Dataset entries
Segment Open
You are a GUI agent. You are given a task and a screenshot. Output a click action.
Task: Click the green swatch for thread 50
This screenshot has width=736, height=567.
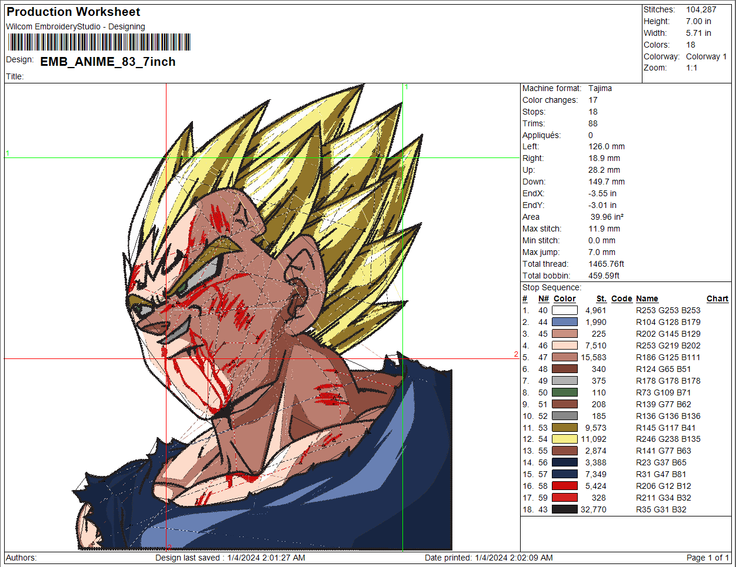(564, 392)
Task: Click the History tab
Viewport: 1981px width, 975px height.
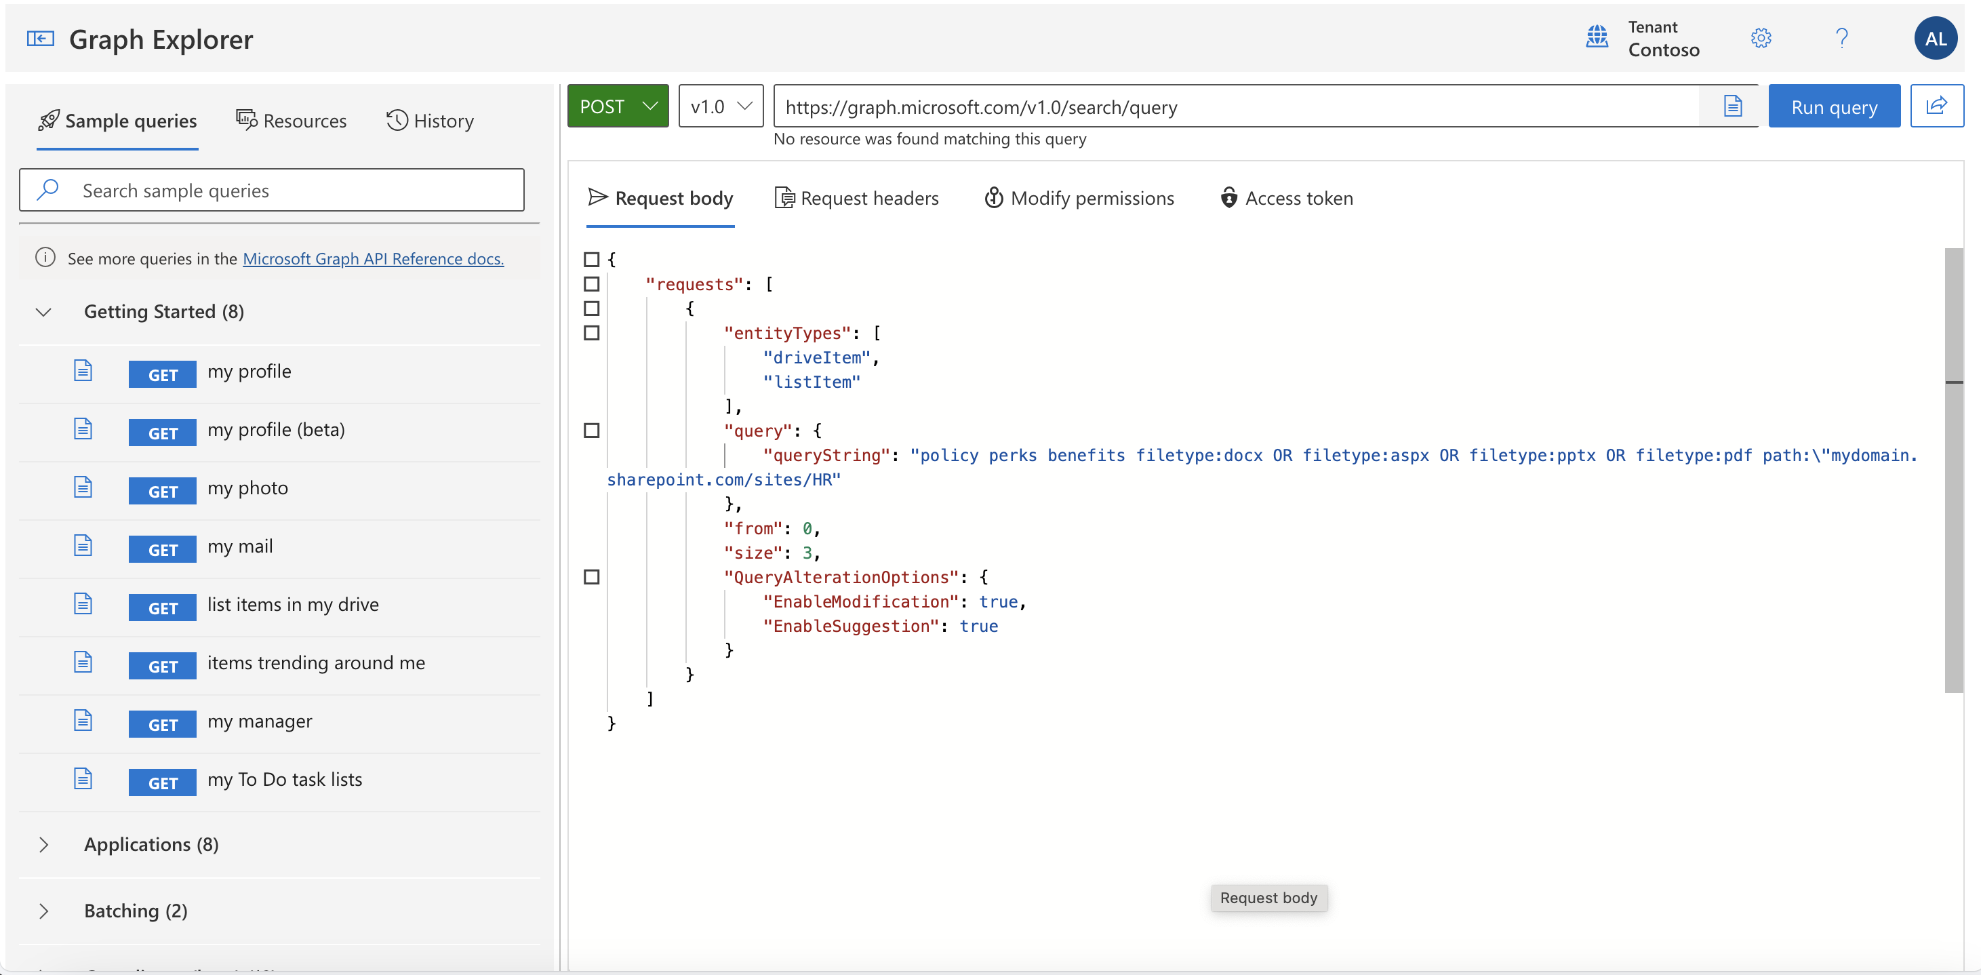Action: (431, 120)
Segment Closed
**The problem**
Copy every entry above exactly as it stands, but leave the pictures out.

**Answer to this task**
You are a GUI agent. You are given a task and a screenshot. Output a click action.
Task: Click the green swatch for thread 50
This screenshot has width=736, height=567.
(564, 392)
Task: Click the History tab
Viewport: 1981px width, 975px height.
Action: (431, 120)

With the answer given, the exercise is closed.